Folashodun Shonubi, the acting CBN governor said this in a broadcast, Monday adding that the government is ready to take action to save the naira.
Shonubi said “The president is very concerned about some of the goings-on in the foreign exchange market. One of the things we discussed were what could be done to stabilise and what could be done to improve the liquidity in the market and also the goings-on in the various other markets including the parallel market.
“He is concerned about the impact on the average person. The things that you do which are purely local are still referenced to exchange rate in the parallel market. We’ve discussed and I have shared with him what we are doing to improve supply. If you look at the official market you will find out that the market has been fairly stable and the spread of the difference has not flunctuated as much.
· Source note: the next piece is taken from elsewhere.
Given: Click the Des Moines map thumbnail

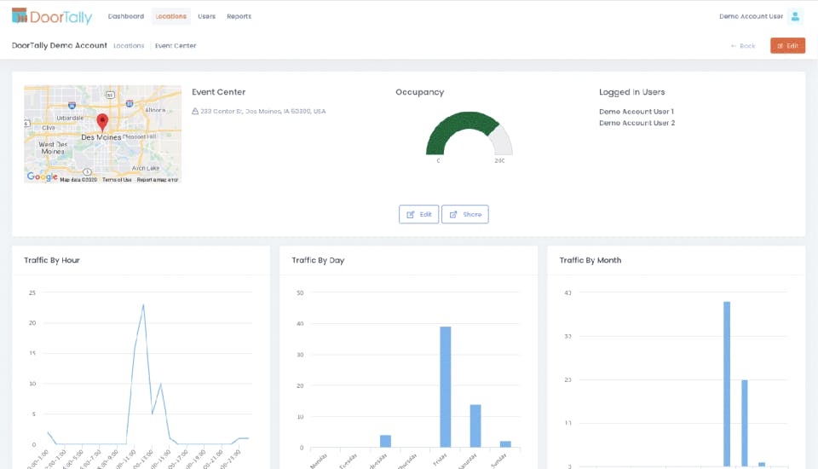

“I do not believe that the changes going on in the parallel market are driven by pure economics demand and supply, but but I topped by speculative demand by people.
“Some of the which I’m not at liberty to share with you means sooner rather than later speculators should be careful because we believe the things we are doing when it come to fruition may result in significant losses to them.”
He said the president is concerned about the freefall but he has been briefed about the CBN’s moves to save the naira.
He said the impact of CBN’s moves will be seen in the market in a few days and that the apex bank will ensure the FX environment operate at a level that is more efficient.
The dollar has remained flat at the parallel market since Friday, closing at N945/$ on Monday, according to data by AbokiFX, an online platform that tracks the exchange rate on the parallel market.
“I would not necessarily say there is stability in the parallel market yet, even so the demand/supply dynamics has pushed the exchange rate beyond my expectation of upper N800 levels,” Abiola Rasaq, former Economist and Head, Investor Relations at United Bank for Africa Plc said about the current FX market position.
“That said, we are at the tail-end of the seasonal FX demand cycle and any positive news of FX inflow or improvement in autonomous FX supplies should begin to strengthen the Naira and moderate the speculative pressures,” Rasaq said.
Last week, the Naira appreciated by 0.33 percent week-on-week (w/w) at the Investors & Exporters (I&E) window to close at N740.6/$, from its previous close of N743.1/$. While at the parallel market, Naira depreciated week-on-week as the market saw offer quotes in the range of N885/$- N940/$. Activities in the I&E window had weakened as average FX turnover fell last week by 14.2percent to settle at $78.1million. Nigeria’s external reserves fell by 0.14percent to settle at $33.1billion.
“Yes, news of FX inflows is helpful and such news would continue to help strengthen the fundamentals of the Naira, especially as the CBN audited accounts sends negative sentiments to the market about the veracity or reality of the reported foreign reserves,” Rasaq added.
He noted that more importantly that “the government needs to follow-through, and indeed, very quickly with relevant reforms that can potentially shift the FX demand/supply balance. Liberalisation of the market is great and I believe the government does not only mean well with this tough decision but also made the right call”.
“Albeit liberalisation of the FX market on its own does not solve the problem, and this is why it is important for the executive cabinet to be formed as soon as possible and the Ministers have lots of work to do in sponsoring key reforms across several sectors in a coordinated manner that can spur local productivity and economic progress, capable of not only improving the local aggregate demand and supplies dynamics but also shift the balance of trade as well as current account balances.
It is equally important to get on board a substantive CBN Governor as soon as possible and ensure effective coordination and collaboration of monetary and fiscal reforms/policies,” he noted.
The Central Bank of Nigeria (CBN) had blamed ongoing decline in the value of the Naira against the dollar on current unofficial remittances from the diaspora.
The CBN is optimistic about a turn-around in the FX situation in the country, as it reported an inflow of $1.41 billion for the month of June only, a figure that most likely would have risen in the month of July following savings from the expensive fuel subsidy removal and increased crude oil exports.
“This week, we expect continued pressure on the naira across all market segments, given that FX pressures will persist as dollar earnings remain weak, and demand for dollar outweighs supply,” United Capital research analysts said.